The former Millennium Dome is an apt venue for a band ubiquitous in the first few years of the 2000s — even though it was Year 3000 that Busted famously sang about. That song’s prophecy of enduring popularity has been somewhat fulfilled by the British teenybopper trio, whose current 20th anniversary tour sold out arenas in minutes.

Last week, Busted achieved their first No 1 album with Greatest Hits 2.0, a compilation of re-recorded tracks plucked from their first two multi-platinum albums. During their second appearance at London’s O2 Arena on Wednesday night, the band celebrated a reign that lasted only a few years due to the resignation of pouting heartthrob Charlie Simpson. Unbothered by the swampy sound quality, the crowd devoured hit after chirpy hit, including You Said No and What I Go To School For, while American pop-rockers Hanson joined the stage for their sickly 1997 mega-hit MMMBop.

Busted meshed a manufactured boyband image with the pop-punk sound already made popular across the pond by bands such as Green Day and Blink 182. Like boybands, the trio were plastered across every teen music mag in the land. Unlike boybands, they played live instruments (ish), wrote their own material, and sported baggy jeans and spiky hair: a rebel-lite persona that offered a gateway to guitar music for pre-teen listeners — as well as inspiring plenty of sneers.

But even for acts dismissed as novelties, nostalgia remains a lucrative business. At the O2, it was hard to tell whether Busted were enjoying themselves, going through the motions for the cash, or simply three men pushing 40 and exhausted by an intense schedule.

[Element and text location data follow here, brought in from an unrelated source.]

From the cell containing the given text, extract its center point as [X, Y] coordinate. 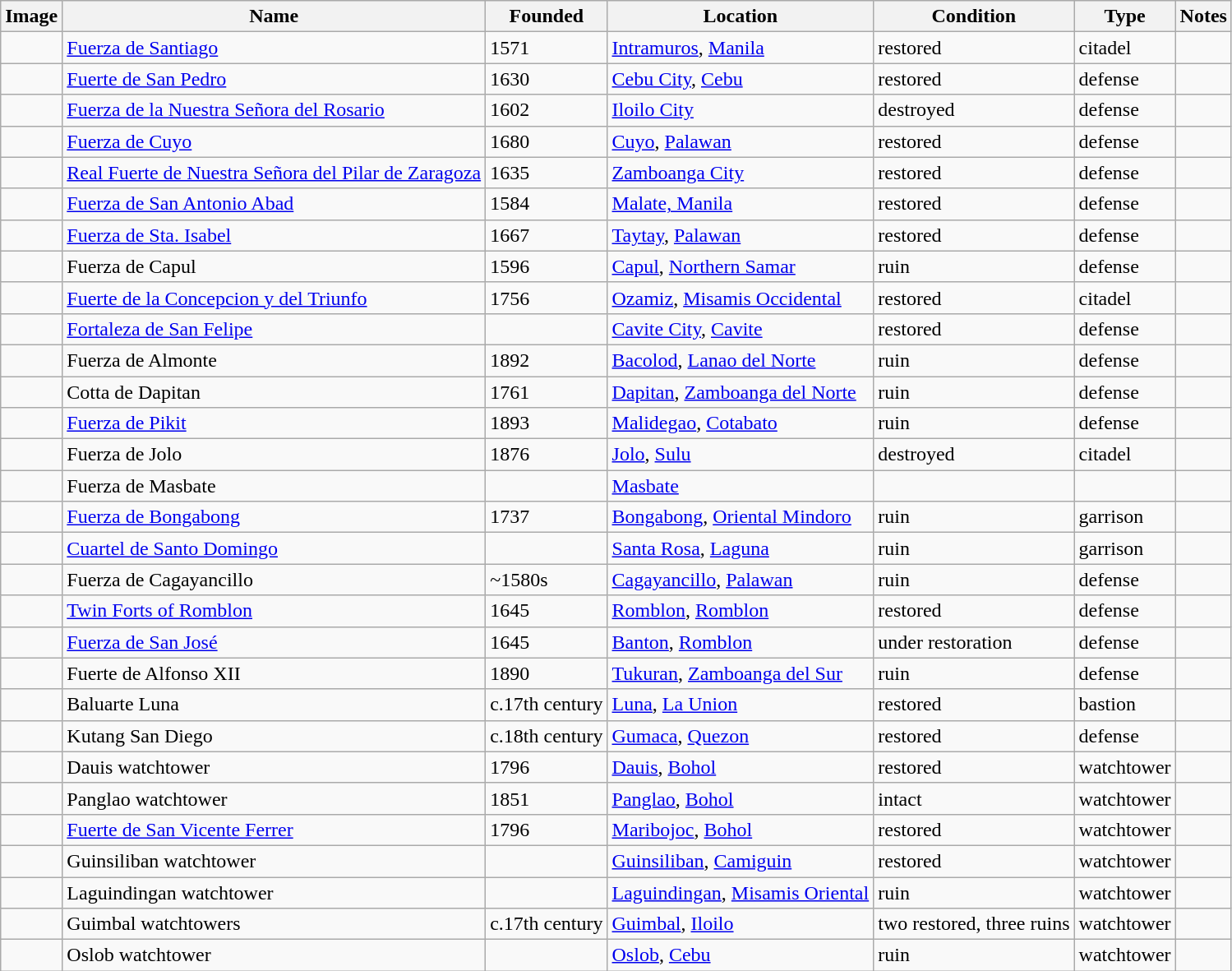
Zamboanga City [741, 173]
Banton, Romblon [741, 642]
1761 [547, 392]
Oslob, Cebu [741, 955]
Intramuros, Manila [741, 48]
Laguindingan, Misamis Oriental [741, 892]
Fuerza de Bongabong [275, 517]
Fuerza de Pikit [275, 423]
Capul, Northern Samar [741, 266]
Taytay, Palawan [741, 235]
1893 [547, 423]
under restoration [974, 642]
Fuerte de San Pedro [275, 79]
1596 [547, 266]
Cuyo, Palawan [741, 141]
Cagayancillo, Palawan [741, 579]
Fuerza de Santiago [275, 48]
Notes [1203, 16]
Santa Rosa, Laguna [741, 548]
Dauis, Bohol [741, 767]
Fuerza de la Nuestra Señora del Rosario [275, 110]
Fuerza de Cuyo [275, 141]
Cuartel de Santo Domingo [275, 548]
Malidegao, Cotabato [741, 423]
Guinsiliban, Camiguin [741, 861]
Cavite City, Cavite [741, 329]
Tukuran, Zamboanga del Sur [741, 673]
Dapitan, Zamboanga del Norte [741, 392]
1890 [547, 673]
Fuerza de Cagayancillo [275, 579]
Ozamiz, Misamis Occidental [741, 298]
Fuerte de San Vicente Ferrer [275, 829]
two restored, three ruins [974, 924]
1851 [547, 798]
Masbate [741, 486]
Romblon, Romblon [741, 611]
Fuerte de la Concepcion y del Triunfo [275, 298]
Twin Forts of Romblon [275, 611]
1584 [547, 204]
1680 [547, 141]
1602 [547, 110]
Iloilo City [741, 110]
1667 [547, 235]
Guimbal, Iloilo [741, 924]
Oslob watchtower [275, 955]
1756 [547, 298]
Name [275, 16]
Fuerza de San José [275, 642]
Maribojoc, Bohol [741, 829]
Cotta de Dapitan [275, 392]
Fortaleza de San Felipe [275, 329]
Bacolod, Lanao del Norte [741, 360]
Baluarte Luna [275, 704]
1630 [547, 79]
Condition [974, 16]
intact [974, 798]
Fuerza de Almonte [275, 360]
1635 [547, 173]
1571 [547, 48]
Fuerza de Masbate [275, 486]
c.18th century [547, 736]
Laguindingan watchtower [275, 892]
Gumaca, Quezon [741, 736]
Guimbal watchtowers [275, 924]
Jolo, Sulu [741, 455]
Bongabong, Oriental Mindoro [741, 517]
bastion [1124, 704]
Kutang San Diego [275, 736]
Founded [547, 16]
1892 [547, 360]
Fuerza de Capul [275, 266]
Cebu City, Cebu [741, 79]
Panglao, Bohol [741, 798]
Fuerza de San Antonio Abad [275, 204]
1737 [547, 517]
Location [741, 16]
Luna, La Union [741, 704]
Panglao watchtower [275, 798]
Dauis watchtower [275, 767]
Real Fuerte de Nuestra Señora del Pilar de Zaragoza [275, 173]
Malate, Manila [741, 204]
Guinsiliban watchtower [275, 861]
Type [1124, 16]
1876 [547, 455]
Fuerza de Jolo [275, 455]
Fuerza de Sta. Isabel [275, 235]
Image [31, 16]
~1580s [547, 579]
Fuerte de Alfonso XII [275, 673]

Granted, bassist Matt Willis seemed full of beans. But guitarist James Bourne completed runway victory laps like an obedient yet tired sheepdog, while Simpson fulfilled the other definition of “resigned”, i.e. not the one he demonstrated in 2005 which terminated their chart rule.

Still, the reunion tour wheels turned slickly, if a little slowly. Twenty years on, there were fewer scissor jumps, but as old music videos flickered on giant screens behind the band, the presence of their younger selves dominated the arena. Busted have recently enjoyed a more positive reappraisal as part of the millennium’s light-hearted, commercial era of pop. It was this sense of fun and nostalgia that drove the show, despite the band’s promise of a new album and assurances that “we wanna do this sh** forever”. It’s probably unlikely Busted will reach the seventh album promised in Year 3000 — but who cares?